The other problem she faces is time.

Time is a constant struggle in writing. Time changes everything: the fluidity of your writing, the way a story unravels.

The first draft of The Faerie Queen of New World Underhill is written in the present tense. I like the tension of the present: it makes Gigi live in an immediate now, which is also the immediate now of her faerie cursed parents.

But all the way through writing I found myself struggling to keep to the present. I’d slip into the past tense – the most traditional of tenses for fiction – and have to correct myself endlessly.

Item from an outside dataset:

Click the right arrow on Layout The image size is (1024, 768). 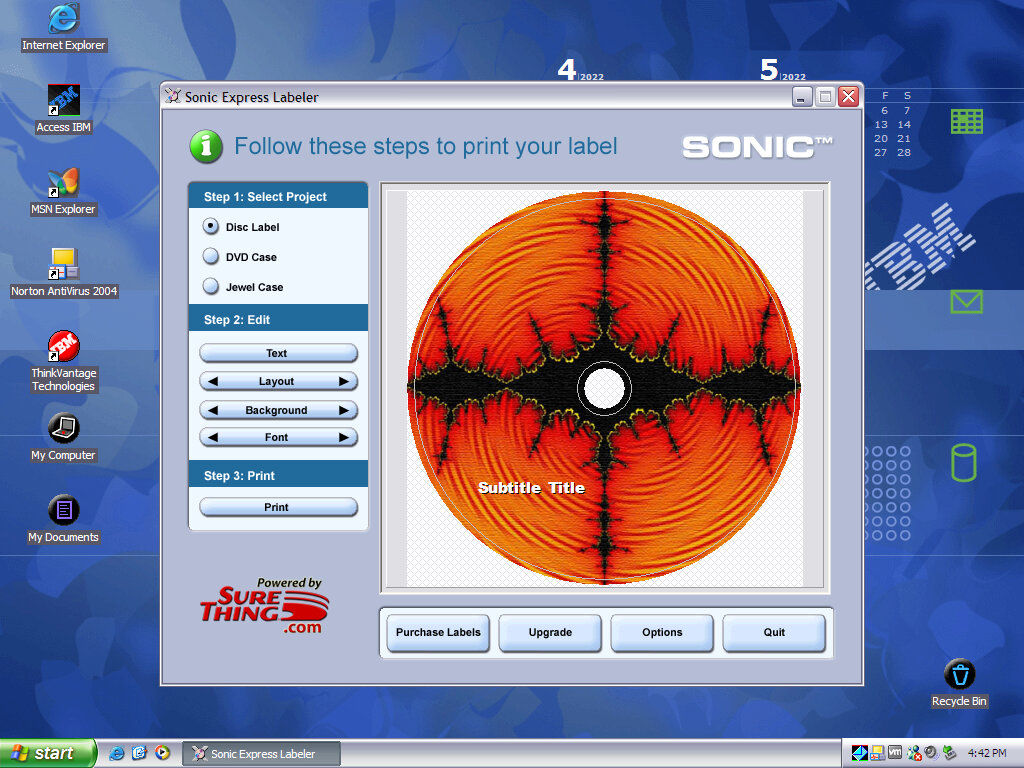(x=344, y=382)
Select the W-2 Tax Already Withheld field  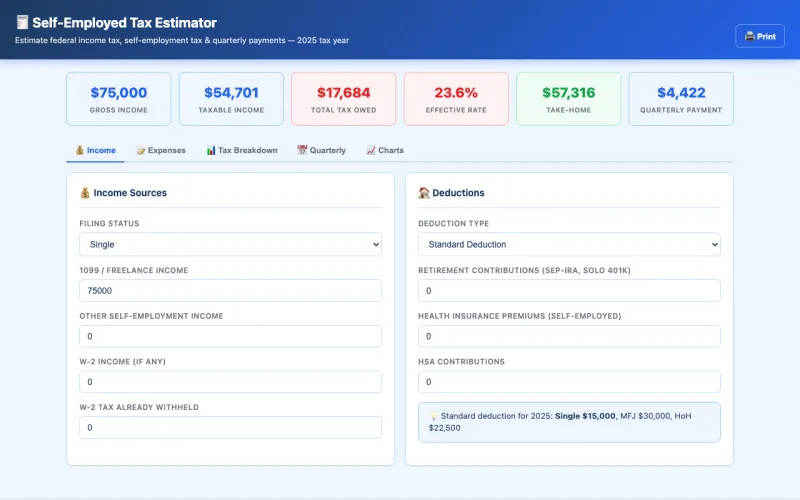230,427
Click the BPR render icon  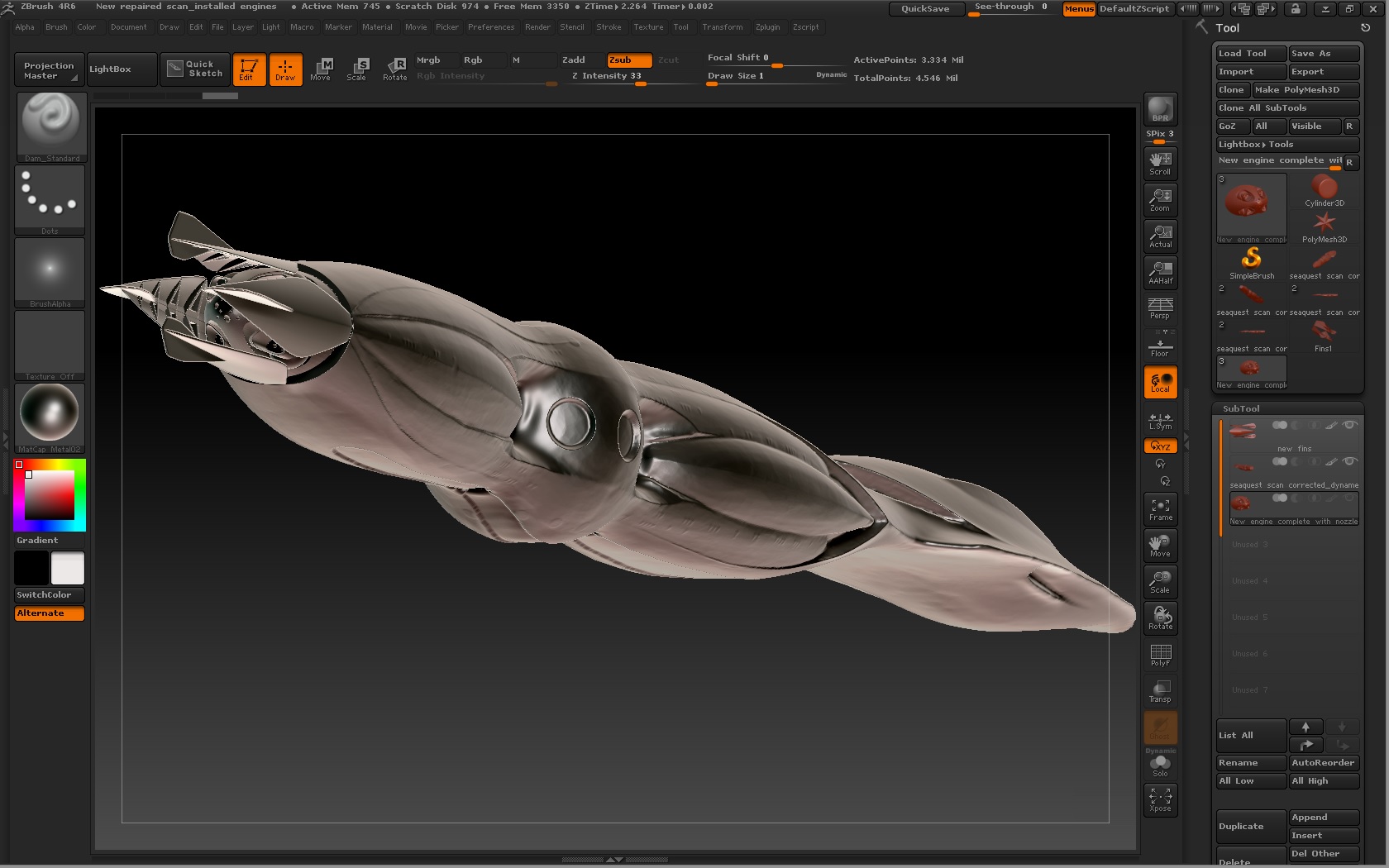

So how do you move from past to present?

Transitions.

True Born was also written in the present tense. For this near-apocalyptic novel, the present tense adds to the dramatic tension of a world ripe with uncertainty:

 We’ve thought about what it will mean if one of us turns out to be a Laster.

We’ve talked until dawn about what we’d want, what we’d want to do. I tell Margot I’d want to go with her but she’s against the idea.

“One of us needs to survive,” she’s said to me, her stormy grey-green eyes as serious as I’ve ever seen them.

“What if it’s not that?” I’ve asked her.

 

In this scene, Lucy recalls a habit of conversation with her sister, so the past tense is easily drawn upon as a collection of moments, upon which a singular incidence is framed.

Then there is the “straight recollection.” These ones require careful set up:

A few, we hear, actually sprout fur. True Borns can be extraordinarily strong, gifted at hunting and catching prey.

None of them, not a one, ever catch sick.

Evolve or die. That’s what the True Borns have done. The preacher and his people have a point.

“Can’t be,” Margot told me, shaking her head.

“Why not?” I asked, but I knew why. Margot and me, we look perfectly normal.

We haven’t sprung fur or feathers. Our eyesight isn’t 40/40. We are as human as   our mother and father, bone and blood.

And yet… Nurse Bambi finishes with a big old Miss Dominion smile, she straps the blood into a tester case and tells us to hang tight while Clive comes for us. And disappears.

Consider your transitions out of a past-tense memory as cautiously as you plot your way into it. Think about clear demarcations between past and present: you could try using characters that only exist in one time line, or narrative contrast (“in the here and now, though, we were broke”).

Whatever you do, try to take it easy on your readers, who may not be as adept at time travel as yourself.